Statistically analyzed with variables - weight, gestational age, National Neonatology Forum (NNF- India) risk factors, parent education and socioeconomic class (Table 1).
Babies with mild and moderate National Neonatology Forum- India risk factors had less abnormal Deviation Quotient.
Results
A. Total 53 babies satisfied inclusion exclusion criteria. 53% (28) were males and 47% (25) were females. 40% (21) babies were normal at 3, 12 months. With respect to socioeconomic class 43% subjects were BPL (Below Poverty Line), 57% were APL (Above Poverty Line). No parent was illiterate.
B. Mother Education- 10th std- 2, 12th std- 25, Graduation- 25, Post graduation- 1
C. Father Education- 10th std- 1, 12th std- 21, Graduation- 27, Post graduation- 4
D. Birth weight & Deviation quotients of DASII- (Table 2)
As the birth weight increases, percentage of abnormal Deviation Quotient decreases
E. As the birth weight increases, percentage of abnormal DQ decreases.
F. All babies with weight > 2.5kg had normal Me, Mo DQ at 12 months.
G. Small for Gestational Age (SGA)/ Appropriate for Gestational Age (AGA) & Deviation Quotients of DASII- (Figure1)
H. SGA babies were 75%. Abnormal DQ were more common than in AGA babies. Improvement in DQ at 12months was more with AGA babies than SGA babies (DQ improvement in SGA- Mo 87.5%, Me 87.5%, AGA Mo 92.5%, Me 100%).
I. Gestational age & Deviation quotients of DASII-
J. 34wk (28%), 35 (34%), 36wk (38%). DQ improvement more as gestational age advances. Improvement in MeDQ at 34 wks- 50%, 36 wks- 100%, MoDQ at 34 wks- 50%, 36 wks- 80%.
K. NNF risk factors & deviation Quotients-
L. Common Risk factors PROM (13 babies), Absent/ reversal EDF 8, Shock 3, Ventilation 3, hypoglycemia 3, Eclamsia 3, Jaundice 3, multiple pregnancy 2.
M. 7 Babies continued abnormal DQs at 12m- reversal/ absent end diastolic flow, prolonged ventilation, IVH grade II- III, low birth weight & PROM.
N. Improvement in Mental Outcome at 12 months- (Figure 2).
O.Out of 18 babies with abnormal MeDQ at 1st DASII, 16 babies normalized by 12 months.
P.94% babies had normal Me DQ at 12m.
Q. Improvement in Motor Outcome at 12 months- (Figure 3).
R.Out of 24 babies with abnormal MoDQ at 1st DASII, 20 Normalized by 12m.

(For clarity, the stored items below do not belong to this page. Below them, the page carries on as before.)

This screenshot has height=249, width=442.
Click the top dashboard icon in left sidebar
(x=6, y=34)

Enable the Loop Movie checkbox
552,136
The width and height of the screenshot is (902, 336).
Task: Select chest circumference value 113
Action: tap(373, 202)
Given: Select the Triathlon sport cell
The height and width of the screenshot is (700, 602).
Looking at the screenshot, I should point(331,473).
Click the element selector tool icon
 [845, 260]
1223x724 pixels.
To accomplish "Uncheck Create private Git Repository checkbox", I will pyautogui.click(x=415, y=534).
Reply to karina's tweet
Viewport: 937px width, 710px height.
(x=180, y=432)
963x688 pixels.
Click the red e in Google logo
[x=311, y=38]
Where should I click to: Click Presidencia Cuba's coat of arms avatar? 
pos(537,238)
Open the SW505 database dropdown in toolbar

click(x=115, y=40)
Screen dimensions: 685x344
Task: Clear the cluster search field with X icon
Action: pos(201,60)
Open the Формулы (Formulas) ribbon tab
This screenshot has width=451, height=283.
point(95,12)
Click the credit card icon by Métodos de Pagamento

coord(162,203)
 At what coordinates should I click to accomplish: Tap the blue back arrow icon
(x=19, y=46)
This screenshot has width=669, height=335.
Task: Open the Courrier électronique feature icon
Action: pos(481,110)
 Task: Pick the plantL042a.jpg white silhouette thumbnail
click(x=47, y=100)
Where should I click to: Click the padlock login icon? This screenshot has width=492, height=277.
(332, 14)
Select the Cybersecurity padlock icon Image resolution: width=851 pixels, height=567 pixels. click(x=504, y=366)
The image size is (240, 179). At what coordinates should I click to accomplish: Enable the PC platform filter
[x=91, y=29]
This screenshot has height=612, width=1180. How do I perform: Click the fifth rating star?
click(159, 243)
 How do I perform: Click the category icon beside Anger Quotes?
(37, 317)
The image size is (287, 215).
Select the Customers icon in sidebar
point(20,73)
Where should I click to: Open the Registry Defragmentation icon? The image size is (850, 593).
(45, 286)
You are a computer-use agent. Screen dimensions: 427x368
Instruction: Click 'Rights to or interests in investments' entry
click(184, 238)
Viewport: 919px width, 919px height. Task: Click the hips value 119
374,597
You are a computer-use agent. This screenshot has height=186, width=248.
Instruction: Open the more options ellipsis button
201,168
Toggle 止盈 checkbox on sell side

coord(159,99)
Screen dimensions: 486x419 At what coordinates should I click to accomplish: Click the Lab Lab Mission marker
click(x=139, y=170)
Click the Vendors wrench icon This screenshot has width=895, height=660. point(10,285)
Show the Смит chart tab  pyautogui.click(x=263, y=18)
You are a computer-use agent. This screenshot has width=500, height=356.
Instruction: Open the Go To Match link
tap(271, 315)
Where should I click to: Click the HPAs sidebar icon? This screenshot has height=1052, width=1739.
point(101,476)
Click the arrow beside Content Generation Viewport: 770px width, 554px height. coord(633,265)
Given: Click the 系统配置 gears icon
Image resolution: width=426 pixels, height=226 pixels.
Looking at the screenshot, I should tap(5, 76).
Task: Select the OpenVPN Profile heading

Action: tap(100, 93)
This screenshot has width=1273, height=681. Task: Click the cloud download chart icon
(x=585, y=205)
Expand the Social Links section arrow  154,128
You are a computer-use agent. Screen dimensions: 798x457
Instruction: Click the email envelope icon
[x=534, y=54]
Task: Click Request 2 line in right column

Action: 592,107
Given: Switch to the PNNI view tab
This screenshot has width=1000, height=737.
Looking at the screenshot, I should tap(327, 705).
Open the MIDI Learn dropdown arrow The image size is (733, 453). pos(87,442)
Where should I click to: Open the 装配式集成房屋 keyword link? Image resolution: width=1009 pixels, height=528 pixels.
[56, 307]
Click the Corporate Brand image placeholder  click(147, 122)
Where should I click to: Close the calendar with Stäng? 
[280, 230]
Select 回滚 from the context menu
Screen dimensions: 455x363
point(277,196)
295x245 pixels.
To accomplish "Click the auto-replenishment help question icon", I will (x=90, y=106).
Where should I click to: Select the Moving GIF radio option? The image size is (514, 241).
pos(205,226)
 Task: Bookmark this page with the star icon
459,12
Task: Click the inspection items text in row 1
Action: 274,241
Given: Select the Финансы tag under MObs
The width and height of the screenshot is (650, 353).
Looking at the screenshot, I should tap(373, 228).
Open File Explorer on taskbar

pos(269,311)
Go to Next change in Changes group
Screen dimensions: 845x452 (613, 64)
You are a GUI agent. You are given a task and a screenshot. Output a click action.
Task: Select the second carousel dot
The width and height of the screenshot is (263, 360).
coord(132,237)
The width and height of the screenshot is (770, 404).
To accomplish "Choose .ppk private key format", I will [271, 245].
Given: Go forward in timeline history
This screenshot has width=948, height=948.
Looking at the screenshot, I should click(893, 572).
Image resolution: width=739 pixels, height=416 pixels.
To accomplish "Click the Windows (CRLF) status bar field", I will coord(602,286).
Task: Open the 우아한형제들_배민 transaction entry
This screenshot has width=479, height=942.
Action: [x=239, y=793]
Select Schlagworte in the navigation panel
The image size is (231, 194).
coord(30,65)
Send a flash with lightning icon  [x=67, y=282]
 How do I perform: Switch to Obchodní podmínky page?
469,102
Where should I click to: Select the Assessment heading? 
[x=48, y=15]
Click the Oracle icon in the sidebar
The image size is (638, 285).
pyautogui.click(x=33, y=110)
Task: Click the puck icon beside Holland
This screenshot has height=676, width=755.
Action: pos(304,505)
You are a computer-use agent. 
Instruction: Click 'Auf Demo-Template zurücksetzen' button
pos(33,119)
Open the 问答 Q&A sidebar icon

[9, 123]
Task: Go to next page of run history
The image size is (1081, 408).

S.89% babies had normal Mo DQ at 12m.
Discussion
Neurodevelopmental outcome in LP infants predominantly depends upon cause of prematurity, SGA/ AGA, associated risk factors [1,2,9]. High percentage of SGA babies was observed in our study, similar to findings of Lackman et al. [10]. With increasing birth weight & gestational age, Neuro developmental outcome of LP infants improved in our study. The same was observed by Schonhaut et al. & Carrie et al. [4,11].
7 Children who continued to have below average DQs at 12m were having severe risk factors. A similar observation was made by Engle et al. [12]. Review of parent based Early Intervention RCTs show positive, clinical, meaningful effects on cognitive and social development of LP infants [7,12,13]. CDC ES model starting from stimulation at NICU, lactation management, multisensory stimulation, activities based on developmental milestones has shown improvement in psychomotor functioning at one year, better parent child bonding in at risk babies [8].
Conclusion
A. Early stimulation pivoting around parent-child in LP babies has positive influence on Neurodevelopmental outcome at 12 months of corrected age.
B. Late preterm is a population at risk, to be monitored.
C. Association between NNF risk factors, primary cause of prematurity and short term Neurodevelopment outcome in LP infants need to address with larger sample size prospective study
Acknowledgement
Rajee Krishnan Ramkrishnan Unnithan, Developmental Therapist, Lekshmi Madhavan Amritham,Preschool Teacher, CDC, Medical College, Thiruvanathapuram.